Mendengar Rafa tidak menggunakan bahasa formalnya, Rumi mendadak canggung. Mereka memang bukan lagi atasan dan bawahan seperti dulu, tetapi Rumi tetap merasa ada sebuah jarak yang tetap harus dijaga. Bahkan, Rumi saja masih memanggil pria itu dengan sebutan “pak”.
“Ke-luar?” Rumi terpaku tepat di sudut sofa panjang yang diduduki Rafa. Pria itu berdiri di sisi yang berlawanan dan mengangguk menatap Rumi.

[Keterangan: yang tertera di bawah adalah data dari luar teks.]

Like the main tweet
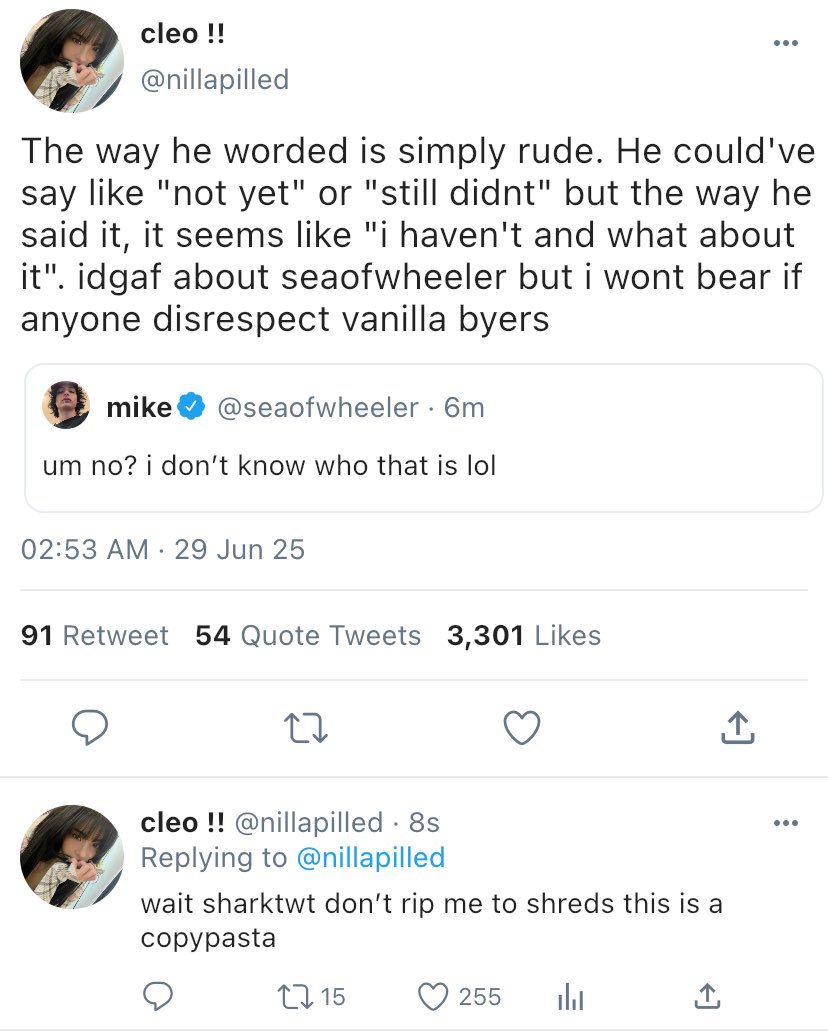Image resolution: width=828 pixels, height=1032 pixels. [x=521, y=729]
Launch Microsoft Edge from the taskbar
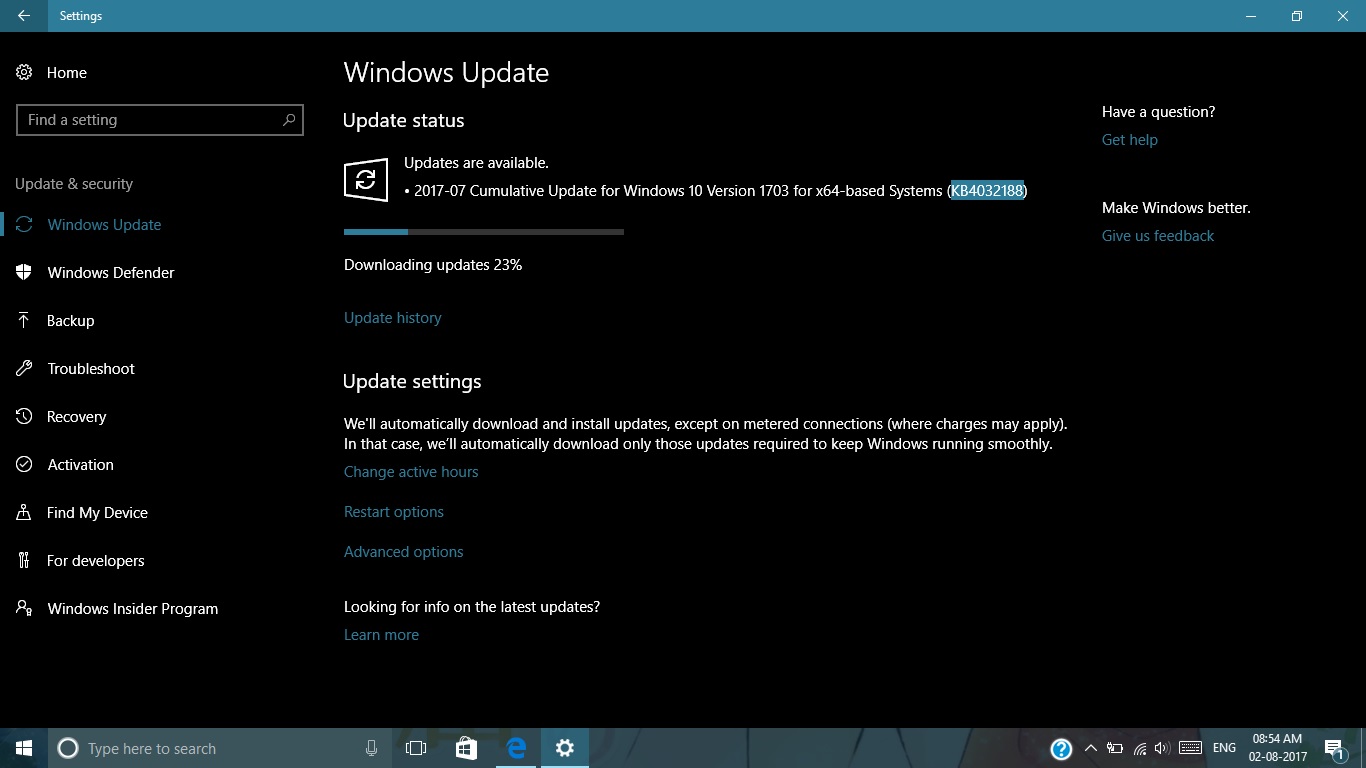 coord(516,748)
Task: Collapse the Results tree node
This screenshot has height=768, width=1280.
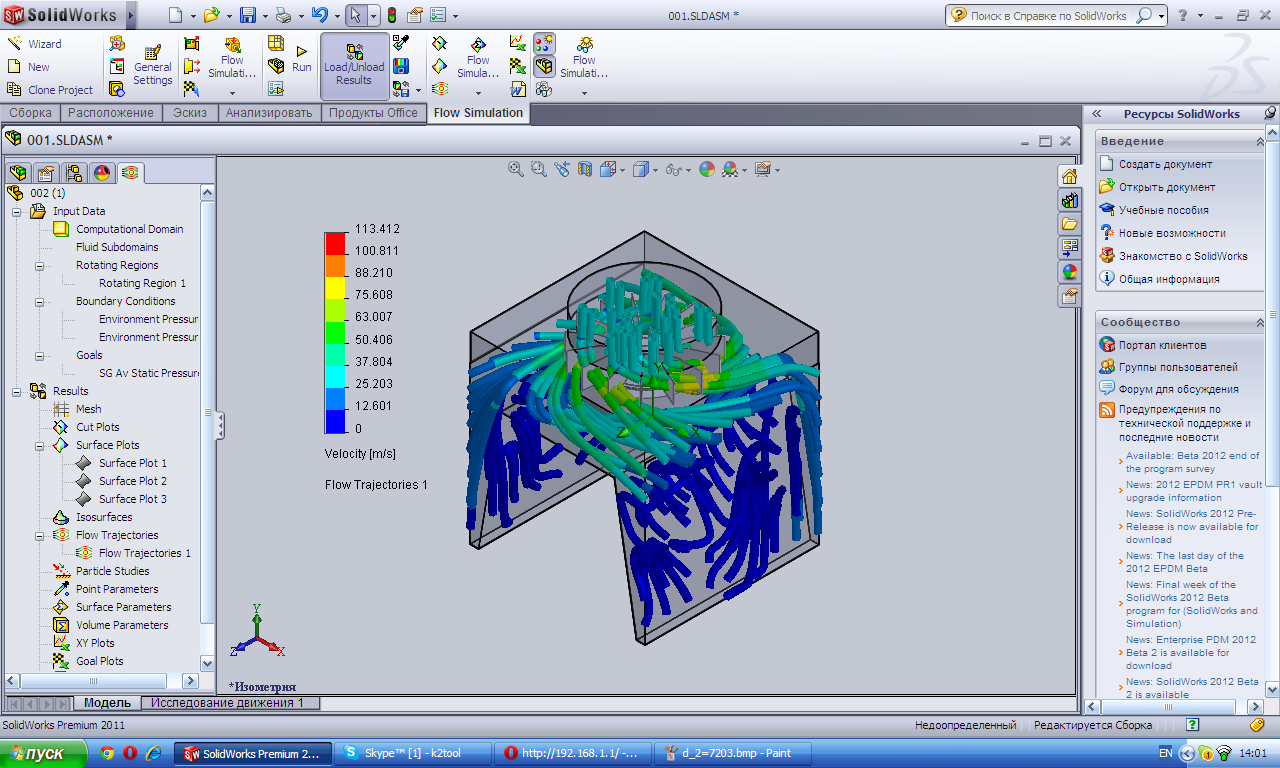Action: click(17, 391)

“Ya, ada yang mau aku bicarakan, tapi cuma empat mata.”
“Masalah mas Alpha?”
“Itu juga termasuk.”
“Apa … Bapak mau masukin saya ke penjara?” Rumi kembali mengingat dengan tuduhan Alpha perihal membocorkan rahasia perusahaan.
“Bukan.” Rafa menggeleng. Sedikit menipiskan jarak, lalu meraih tangan Rumi dan membawanya duduk di sofa yang sama.
“Terus, Pak?” Rumi segera menarik tangannya dan kembali teringat masalah Alpha. “Mas Alpha gimana?”
“Dia baik.” Rafa tidak bisa menilai kecemasan yang saat ini ditunjukkan Rumi. Apakah gadis itu khawatir dengan kondisi Alpha karena masih menyimpan rasa, atau Rumi khawatir akan masuk penjara atas perbuatannya pada pria itu. “Dia masih di apartemennya, sama Risa.”
“Oh …” Rasa lega yang tadinya sudah merasuk dalam perasaan Rumi, mendadak tergantikan dengan rasa kecewa. Rumi mungkin bodoh, karena sudah disakiti sekian kali masih saja menyimpan rasa pada Alpha. Akan tetapi, siapa yang bisa melawan perasaan?
Apalagi, Alpha adalah cinta pertama dan pria pertama yang membuat Rumi benar-benar jatuh cinta, sekaligus jatuh ke dalam jurang penderitaan.
“Jadi, aku rasa kamu nggak perlu khawatir lagi masalah dia,” tambah Rafa.
“Tapi, Pak, gimana kalau mas Al nuntut saya karena—”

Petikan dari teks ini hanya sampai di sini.